**Description of the task:** In the data below, one line contains "Contatti (45, 1343)" and a later one contains "FILBOsrl (47, 621)". Print both, with every line between them, exactly and alone.

Supplied data: Begin

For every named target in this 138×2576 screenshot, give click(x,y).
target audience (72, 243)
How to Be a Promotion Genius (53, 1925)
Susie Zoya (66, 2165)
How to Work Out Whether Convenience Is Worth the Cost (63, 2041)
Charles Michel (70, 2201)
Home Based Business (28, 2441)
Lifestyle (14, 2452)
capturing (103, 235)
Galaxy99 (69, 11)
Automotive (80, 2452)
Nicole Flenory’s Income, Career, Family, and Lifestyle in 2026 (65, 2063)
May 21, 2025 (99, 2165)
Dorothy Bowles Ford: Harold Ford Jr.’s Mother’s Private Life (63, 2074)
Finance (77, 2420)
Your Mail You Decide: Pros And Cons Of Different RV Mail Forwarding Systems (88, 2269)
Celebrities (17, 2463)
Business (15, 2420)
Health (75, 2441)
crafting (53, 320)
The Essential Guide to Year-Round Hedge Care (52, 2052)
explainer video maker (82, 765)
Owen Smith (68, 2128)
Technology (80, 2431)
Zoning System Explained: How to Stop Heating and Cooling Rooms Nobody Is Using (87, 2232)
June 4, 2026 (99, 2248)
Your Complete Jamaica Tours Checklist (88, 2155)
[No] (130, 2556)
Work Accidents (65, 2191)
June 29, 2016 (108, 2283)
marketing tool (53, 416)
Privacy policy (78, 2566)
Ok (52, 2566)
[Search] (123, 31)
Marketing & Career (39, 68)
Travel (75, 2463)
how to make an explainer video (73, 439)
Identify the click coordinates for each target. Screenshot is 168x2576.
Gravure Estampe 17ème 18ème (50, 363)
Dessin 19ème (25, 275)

Supplied data: End
Supplied data: Begin

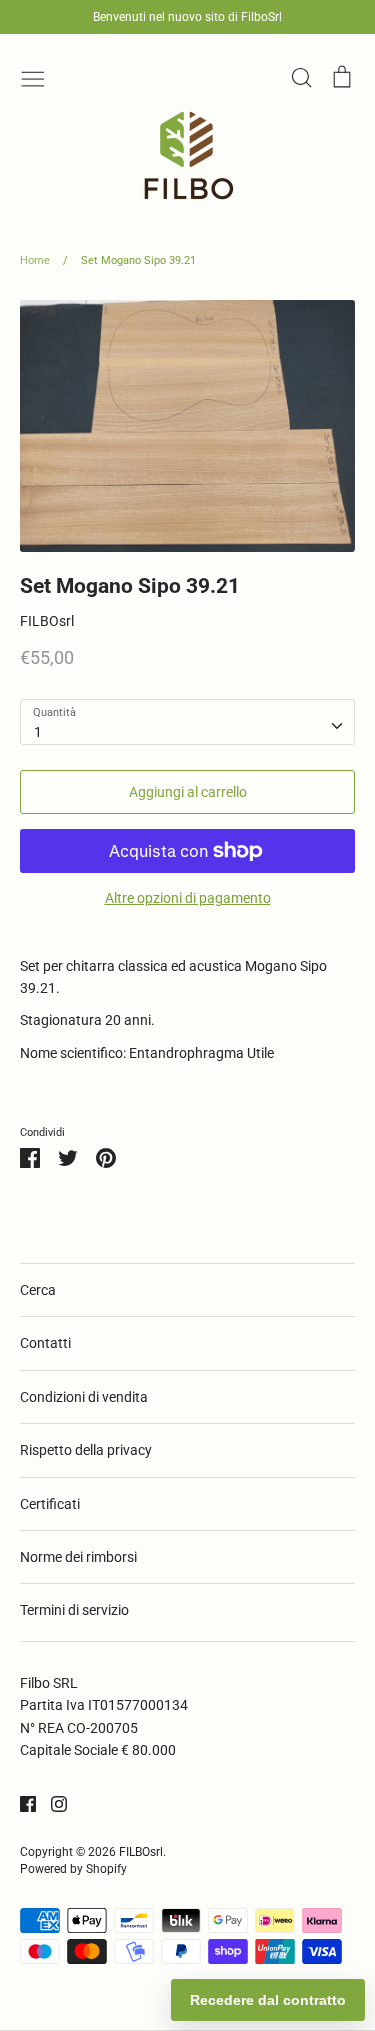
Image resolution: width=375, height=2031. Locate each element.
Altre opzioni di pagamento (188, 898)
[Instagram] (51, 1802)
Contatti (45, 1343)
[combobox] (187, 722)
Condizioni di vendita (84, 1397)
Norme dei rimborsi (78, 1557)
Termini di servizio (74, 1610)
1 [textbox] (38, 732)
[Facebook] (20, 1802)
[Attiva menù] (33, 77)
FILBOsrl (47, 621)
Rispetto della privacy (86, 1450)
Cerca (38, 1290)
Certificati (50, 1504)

Supplied data: End

**Response below:**
Contatti (45, 1343)
[combobox] (187, 722)
Condizioni di vendita (84, 1397)
Norme dei rimborsi (78, 1557)
Termini di servizio (74, 1610)
1 [textbox] (38, 732)
[Facebook] (20, 1802)
[Attiva menù] (33, 77)
FILBOsrl (47, 621)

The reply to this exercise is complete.